Tarefa a realizar :: Por favor, escreva a continuação do texto sobre a doença de Safira e o tribunal, a partir da última frase apresentada.

Texto para análise ::
● ● ● ● ● ● ●
O cancro e o tribunal

A informação sobre a saga que a família de Safira foi obrigada a viver no último ano já foi dada, aparentemente com objectividade, pela Visão e por um canal generalista de televisão.

safira é uma menina a quem foi diagnosticado um tumor de wilms num rim, aos 5 anos de idade.

segundo as orientações clínicas do ipo de lisboa (o melhor hospital que conheço), a menina, depois de 4 sessões de quimioterapia, deveria ser operada para remoção do tumor – e depois fazer uma longa série de 27 tratamentos de pós-operatório, com outro cocktail de químicos.

a família, pelo que tinha observado na primeira série de quimioterapia, entendeu que safira não iria aguentar tantas sessões de tratamento. assim, procurou alternativas – e encontrou-as.

encontrar alternativas parece ser, para os nossos melhores clínicos em oncologia, uma ofensa de lesa competência.

encontrar doentes que pensem – ou pais que pensem pelos seus filhos muito pequenos – desperta na maior parte desses clínicos o que há de pior em todos os humanos: a crença de que, sendo deuses, são também os donos da vida e da morte de cada um de nós.

o conhecimento democratizou-se, a globalização também trouxe coisas boas, e hoje já muitos cidadãos podem falar com especialistas das ciências da saúde (ou das ciências das doenças) sem a percepção de estarem a comunicar em línguas imperceptíveis para cada uma das partes.
● ● ● ● ● ● ●
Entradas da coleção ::
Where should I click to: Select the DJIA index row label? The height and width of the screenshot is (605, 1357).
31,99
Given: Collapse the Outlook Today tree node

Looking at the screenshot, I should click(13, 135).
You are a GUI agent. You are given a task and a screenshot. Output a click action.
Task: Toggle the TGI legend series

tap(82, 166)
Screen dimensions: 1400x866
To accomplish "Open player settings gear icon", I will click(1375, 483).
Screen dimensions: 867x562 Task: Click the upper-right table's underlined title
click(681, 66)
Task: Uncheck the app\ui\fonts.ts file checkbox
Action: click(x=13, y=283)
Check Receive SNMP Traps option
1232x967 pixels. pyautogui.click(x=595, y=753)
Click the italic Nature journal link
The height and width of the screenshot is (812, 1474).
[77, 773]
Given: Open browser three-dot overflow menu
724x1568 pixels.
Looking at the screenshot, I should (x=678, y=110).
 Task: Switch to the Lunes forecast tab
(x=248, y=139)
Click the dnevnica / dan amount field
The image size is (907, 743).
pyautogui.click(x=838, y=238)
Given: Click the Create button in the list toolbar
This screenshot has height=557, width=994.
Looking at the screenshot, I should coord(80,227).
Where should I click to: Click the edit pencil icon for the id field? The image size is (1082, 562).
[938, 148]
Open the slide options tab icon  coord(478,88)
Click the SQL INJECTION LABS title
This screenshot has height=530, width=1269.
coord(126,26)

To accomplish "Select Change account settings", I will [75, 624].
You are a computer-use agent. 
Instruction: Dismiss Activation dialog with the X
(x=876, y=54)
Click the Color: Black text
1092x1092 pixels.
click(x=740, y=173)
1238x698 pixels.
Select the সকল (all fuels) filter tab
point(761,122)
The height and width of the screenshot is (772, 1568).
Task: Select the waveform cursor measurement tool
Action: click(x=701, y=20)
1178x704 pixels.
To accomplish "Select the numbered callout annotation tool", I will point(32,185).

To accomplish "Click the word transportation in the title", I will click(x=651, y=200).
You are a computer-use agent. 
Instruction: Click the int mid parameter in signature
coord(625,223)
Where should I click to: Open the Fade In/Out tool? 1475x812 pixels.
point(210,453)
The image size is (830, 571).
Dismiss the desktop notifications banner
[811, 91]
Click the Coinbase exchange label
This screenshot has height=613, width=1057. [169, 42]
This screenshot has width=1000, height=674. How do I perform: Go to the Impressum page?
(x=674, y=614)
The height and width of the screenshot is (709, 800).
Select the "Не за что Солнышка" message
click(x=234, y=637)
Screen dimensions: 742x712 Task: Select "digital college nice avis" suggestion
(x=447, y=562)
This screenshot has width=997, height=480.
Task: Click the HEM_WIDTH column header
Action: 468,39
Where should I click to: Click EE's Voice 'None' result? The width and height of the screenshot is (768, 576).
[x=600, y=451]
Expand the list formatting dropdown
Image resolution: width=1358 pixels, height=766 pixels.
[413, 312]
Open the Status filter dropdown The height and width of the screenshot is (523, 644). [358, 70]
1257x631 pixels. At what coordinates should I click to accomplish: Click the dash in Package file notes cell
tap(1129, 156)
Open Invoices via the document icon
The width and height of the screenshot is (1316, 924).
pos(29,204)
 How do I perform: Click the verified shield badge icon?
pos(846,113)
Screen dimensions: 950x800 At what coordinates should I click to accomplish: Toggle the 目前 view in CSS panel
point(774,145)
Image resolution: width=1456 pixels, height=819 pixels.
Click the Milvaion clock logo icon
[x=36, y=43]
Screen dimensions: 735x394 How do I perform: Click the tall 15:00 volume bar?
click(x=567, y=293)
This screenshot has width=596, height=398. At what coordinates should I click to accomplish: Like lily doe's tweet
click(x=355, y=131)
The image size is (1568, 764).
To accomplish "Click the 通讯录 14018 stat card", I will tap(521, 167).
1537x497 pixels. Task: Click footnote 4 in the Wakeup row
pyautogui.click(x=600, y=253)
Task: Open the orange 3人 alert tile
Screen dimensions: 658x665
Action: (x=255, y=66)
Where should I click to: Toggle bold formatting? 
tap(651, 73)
● ● ● ● ● ● ●
Resposta à tarefa ::
os pais não são donos da vida dos filhos, mas os médicos também não são e os tribunais muito menos.

ouvi na televisão o juiz conselheiro armando leandro tentar explicar que «ninguém agiu com má intenção». desliguei. o amor que me liga a ele há mais de 30 anos de trabalho em comum dá-me o direito de, quando o oiço a tomar posições de excessiva contemporização, recordar o muito que me ensinou: «a justiça só deve ser chamada a actuar quando a educação não cumpre a sua função».

a educação cívica e crítica daqueles pais não precisava do tribunal para coisa nenhuma.

quando, talvez pela primeira vez, aquela meritíssima juíza despachou em tempo útil uma medida de promoção e protecção, fê-lo sem ter ouvido as partes, fazendo fé apenas na parte com poder institucional: o ipo de lisboa, através da comissão de protecção de crianças e jovens.

‘com o devido respeito’, como tanto gostam de dizer os magistrados judiciais, o que a senhora decretou para a vida da safira teria sido, caso os pais não lhe tivessem trocado as voltas, um pesadelo semelhante ao tumor wilms.

por recusarem um tipo de tratamento e preferirem outro (usado, diga-se, em países civilizados), os pais da safira podiam, segundo o tribunal, perder a guarda da filha – que seria temporariamente entregue ao hospital, que um tribunal prepotente decretou omnipotente e omnisciente para decidir qual o superior interesse da criança.

aos pais ninguém quis ouvir, na presunção de que são todos acéfalos e acríticos.

gostava de ver tanta diligência e rapidez nas centenas de situações de crianças vítimas de maus tratos parentais.

esta história é o exemplo típico da doença endémica de que a comunicação entre os humanos padece nos nossos dias.

ninguém pára para escutar o outro – nem põe a hipótese de, porventura, poder estar errado.

não conheço a família envolvida, conheço por experiência própria o ipo de lisboa, que reconheço como um hospital com uma cultura cuidadora. e conheço a prática de muitos tribunais de menores em situações de risco para as crianças objecto da sua intervenção.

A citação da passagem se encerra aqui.